産経新聞大阪版の夕刊文化欄で連載された(2011年5月〜2012年8月)高遠弘美さん「プルーストと暮らす日々」の第15回です。
プルーストと暮らす日々 15
子供のころは別として、長じてからは雨の中に飛び出して駆け回りたいなどと思うことはたえてなかった。それが先日、いきなりそうした衝動に駆られた。
信州の安曇野が好きで、ここ何年かはよく出かける。いつのまにか気に入った店ができた。食卓からはよく刈り込まれた芝生の広い庭を起点にして、そこから流れ出るように広がる安曇野の田園風景が、彼方の安曇富士を借景にして、大きなガラス戸から一望できる。夏の暑い夕方でもエアコンはなく、庭から吹き込む爽やかな風を受けながら、ワイングラスを傾けているうちに時が経ってゆく。

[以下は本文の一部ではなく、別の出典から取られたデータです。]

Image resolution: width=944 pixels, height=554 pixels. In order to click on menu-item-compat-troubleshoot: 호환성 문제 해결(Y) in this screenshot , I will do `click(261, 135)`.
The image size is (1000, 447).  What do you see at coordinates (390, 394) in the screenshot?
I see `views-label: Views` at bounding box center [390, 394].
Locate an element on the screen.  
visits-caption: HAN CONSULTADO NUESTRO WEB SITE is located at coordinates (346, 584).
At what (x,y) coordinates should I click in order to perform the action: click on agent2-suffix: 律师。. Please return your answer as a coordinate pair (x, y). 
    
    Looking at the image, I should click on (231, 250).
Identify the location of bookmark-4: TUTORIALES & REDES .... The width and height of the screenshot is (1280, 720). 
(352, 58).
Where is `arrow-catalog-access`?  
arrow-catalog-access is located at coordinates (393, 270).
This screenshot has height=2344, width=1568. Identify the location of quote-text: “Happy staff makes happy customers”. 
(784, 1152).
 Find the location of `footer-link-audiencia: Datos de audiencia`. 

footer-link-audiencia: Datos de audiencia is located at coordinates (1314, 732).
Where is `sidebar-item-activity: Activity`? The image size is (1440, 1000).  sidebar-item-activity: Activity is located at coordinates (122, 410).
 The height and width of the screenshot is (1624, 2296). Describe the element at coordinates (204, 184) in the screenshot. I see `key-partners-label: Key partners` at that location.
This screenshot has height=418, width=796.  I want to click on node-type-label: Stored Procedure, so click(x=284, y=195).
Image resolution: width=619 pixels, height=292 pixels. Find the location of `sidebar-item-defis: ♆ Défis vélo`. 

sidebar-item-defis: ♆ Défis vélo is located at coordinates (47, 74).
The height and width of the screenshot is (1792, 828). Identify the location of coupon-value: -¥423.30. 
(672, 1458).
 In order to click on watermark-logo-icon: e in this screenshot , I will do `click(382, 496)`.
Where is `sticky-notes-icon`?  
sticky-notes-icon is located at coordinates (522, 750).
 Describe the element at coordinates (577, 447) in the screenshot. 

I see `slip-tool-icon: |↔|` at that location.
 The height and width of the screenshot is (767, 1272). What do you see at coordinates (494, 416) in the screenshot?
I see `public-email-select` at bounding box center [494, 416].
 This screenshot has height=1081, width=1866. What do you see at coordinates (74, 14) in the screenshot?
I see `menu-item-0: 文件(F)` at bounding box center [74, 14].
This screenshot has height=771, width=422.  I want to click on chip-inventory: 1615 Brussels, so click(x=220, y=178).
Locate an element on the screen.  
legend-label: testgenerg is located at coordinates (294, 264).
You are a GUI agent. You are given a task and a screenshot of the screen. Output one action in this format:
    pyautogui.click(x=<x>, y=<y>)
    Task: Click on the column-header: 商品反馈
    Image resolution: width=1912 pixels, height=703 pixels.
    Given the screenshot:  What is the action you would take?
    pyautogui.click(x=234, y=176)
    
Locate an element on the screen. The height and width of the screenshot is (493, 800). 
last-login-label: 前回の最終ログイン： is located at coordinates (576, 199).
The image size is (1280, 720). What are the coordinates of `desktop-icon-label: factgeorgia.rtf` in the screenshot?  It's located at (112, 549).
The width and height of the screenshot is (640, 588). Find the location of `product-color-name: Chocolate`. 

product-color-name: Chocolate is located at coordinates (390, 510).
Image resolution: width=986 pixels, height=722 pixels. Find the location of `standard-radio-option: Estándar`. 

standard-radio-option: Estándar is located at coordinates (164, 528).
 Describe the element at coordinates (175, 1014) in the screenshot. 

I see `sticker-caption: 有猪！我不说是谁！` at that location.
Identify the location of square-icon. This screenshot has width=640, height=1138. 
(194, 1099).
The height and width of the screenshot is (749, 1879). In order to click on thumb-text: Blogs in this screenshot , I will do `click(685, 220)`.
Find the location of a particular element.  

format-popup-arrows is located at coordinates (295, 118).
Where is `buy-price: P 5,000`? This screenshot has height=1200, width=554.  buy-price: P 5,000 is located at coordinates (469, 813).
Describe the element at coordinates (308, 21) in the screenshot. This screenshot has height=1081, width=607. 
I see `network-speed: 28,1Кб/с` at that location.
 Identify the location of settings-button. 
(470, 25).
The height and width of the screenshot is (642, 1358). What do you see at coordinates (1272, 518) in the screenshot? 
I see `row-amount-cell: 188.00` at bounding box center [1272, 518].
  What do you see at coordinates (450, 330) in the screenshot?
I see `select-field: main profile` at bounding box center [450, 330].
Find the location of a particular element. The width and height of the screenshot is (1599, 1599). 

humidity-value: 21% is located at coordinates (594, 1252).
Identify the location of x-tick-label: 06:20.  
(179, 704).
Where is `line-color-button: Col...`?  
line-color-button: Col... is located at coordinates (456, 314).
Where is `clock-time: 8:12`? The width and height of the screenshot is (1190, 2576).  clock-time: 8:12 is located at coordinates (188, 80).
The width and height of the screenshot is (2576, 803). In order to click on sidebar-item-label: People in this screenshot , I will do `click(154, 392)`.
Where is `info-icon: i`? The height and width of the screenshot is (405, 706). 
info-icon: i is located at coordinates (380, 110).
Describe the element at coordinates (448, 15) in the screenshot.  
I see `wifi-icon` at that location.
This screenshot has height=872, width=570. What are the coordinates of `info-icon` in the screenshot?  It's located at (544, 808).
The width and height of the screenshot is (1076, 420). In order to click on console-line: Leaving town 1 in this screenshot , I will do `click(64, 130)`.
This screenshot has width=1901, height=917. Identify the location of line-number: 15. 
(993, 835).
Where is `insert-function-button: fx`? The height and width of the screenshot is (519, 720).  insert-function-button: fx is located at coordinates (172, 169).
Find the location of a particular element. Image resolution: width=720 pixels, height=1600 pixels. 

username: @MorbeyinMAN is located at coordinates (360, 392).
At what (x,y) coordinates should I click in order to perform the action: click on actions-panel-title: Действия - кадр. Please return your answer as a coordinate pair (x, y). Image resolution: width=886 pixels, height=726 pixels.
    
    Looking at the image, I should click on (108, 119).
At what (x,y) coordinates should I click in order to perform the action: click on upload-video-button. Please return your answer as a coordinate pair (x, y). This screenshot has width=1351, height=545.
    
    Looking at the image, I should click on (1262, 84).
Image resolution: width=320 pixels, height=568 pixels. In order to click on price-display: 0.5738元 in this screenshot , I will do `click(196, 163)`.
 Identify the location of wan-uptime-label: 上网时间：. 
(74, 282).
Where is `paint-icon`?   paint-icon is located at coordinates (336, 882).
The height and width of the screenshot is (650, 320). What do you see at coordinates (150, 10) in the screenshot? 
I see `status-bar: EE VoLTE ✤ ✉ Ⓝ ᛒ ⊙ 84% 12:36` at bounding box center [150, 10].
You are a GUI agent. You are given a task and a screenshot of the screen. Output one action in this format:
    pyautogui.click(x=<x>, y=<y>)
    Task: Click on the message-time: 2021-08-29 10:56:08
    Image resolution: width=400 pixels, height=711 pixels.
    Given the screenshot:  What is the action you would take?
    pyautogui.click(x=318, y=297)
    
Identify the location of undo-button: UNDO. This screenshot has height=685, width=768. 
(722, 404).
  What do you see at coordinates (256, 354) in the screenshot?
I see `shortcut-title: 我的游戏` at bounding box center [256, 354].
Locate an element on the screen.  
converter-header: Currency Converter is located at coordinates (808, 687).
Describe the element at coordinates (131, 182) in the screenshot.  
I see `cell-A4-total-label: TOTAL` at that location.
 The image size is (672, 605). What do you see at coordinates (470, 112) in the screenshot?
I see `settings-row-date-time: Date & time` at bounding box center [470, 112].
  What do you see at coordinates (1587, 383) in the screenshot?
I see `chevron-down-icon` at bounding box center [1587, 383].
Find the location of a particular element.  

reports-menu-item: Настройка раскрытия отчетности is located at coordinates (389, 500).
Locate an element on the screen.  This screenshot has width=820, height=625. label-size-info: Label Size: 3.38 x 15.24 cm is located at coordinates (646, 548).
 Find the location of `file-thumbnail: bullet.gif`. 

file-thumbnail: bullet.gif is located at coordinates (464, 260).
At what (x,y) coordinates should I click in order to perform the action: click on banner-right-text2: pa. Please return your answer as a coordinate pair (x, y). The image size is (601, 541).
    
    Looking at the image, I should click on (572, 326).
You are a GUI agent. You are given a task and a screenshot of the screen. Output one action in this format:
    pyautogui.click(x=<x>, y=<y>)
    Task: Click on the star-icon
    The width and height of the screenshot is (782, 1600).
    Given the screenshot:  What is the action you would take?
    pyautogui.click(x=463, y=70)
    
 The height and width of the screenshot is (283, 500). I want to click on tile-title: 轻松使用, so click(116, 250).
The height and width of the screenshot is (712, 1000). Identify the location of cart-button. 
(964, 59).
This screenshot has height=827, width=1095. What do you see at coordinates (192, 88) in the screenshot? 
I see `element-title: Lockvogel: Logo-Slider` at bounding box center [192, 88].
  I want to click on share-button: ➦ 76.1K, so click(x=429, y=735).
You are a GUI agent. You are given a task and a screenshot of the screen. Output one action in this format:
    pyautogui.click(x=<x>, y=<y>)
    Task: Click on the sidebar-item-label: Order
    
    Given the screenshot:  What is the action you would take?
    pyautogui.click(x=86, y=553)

先だって、その店で食事をしていると、みるみるうちに空が暗くなり、山の向こうにはほの明るい空が見えるのに、大粒の雨が降り出した。夏の驟雨というより、夏の嵐。広くベランダをとってあるので、雨が入ってくることはなく、ただ秋の風かと思うほど涼しい風が顔に吹いてきた。雨は依然として激しく軒先を打っている。
そのとき、私はゆくりなくも『失われた時を求めて』の「スワン家のほうへ」に出てくる祖母の描写を思い出し、テーブルを立って、雨の中に走って行きたくてたまらなくなった。
「たとえ雨が激しく降ろうと、(略)にわかに降り出した雨が打ちつける誰もいない庭で、祖母は乱れた灰色の髪の房をかきあげ、健康によい風と雨を額いっぱいに浴びて、こう言うのだった。『ああ、これで息ができるわ』」
祖母は折角田舎にいるときに家の中に閉じこもるのは不健康だと考えているのだ。
あるいは、語り手のこんな言葉もある。
「夏には悪天候など、束の間の、表面的な気まぐれに過ぎない。夏の好天は、不安定で流動的な冬の晴天とは大違いで、目に見えなくても不変であり、大地にしっかりと根を下ろし、生い茂る葉叢のうちに固まっている」
私が思わず雨に打たれたいと考えたのはこの種の生命的衝動に突き動かされたからだった。庭に出て行かなかったことを私はいま、ちょっぴり悔やんでいる。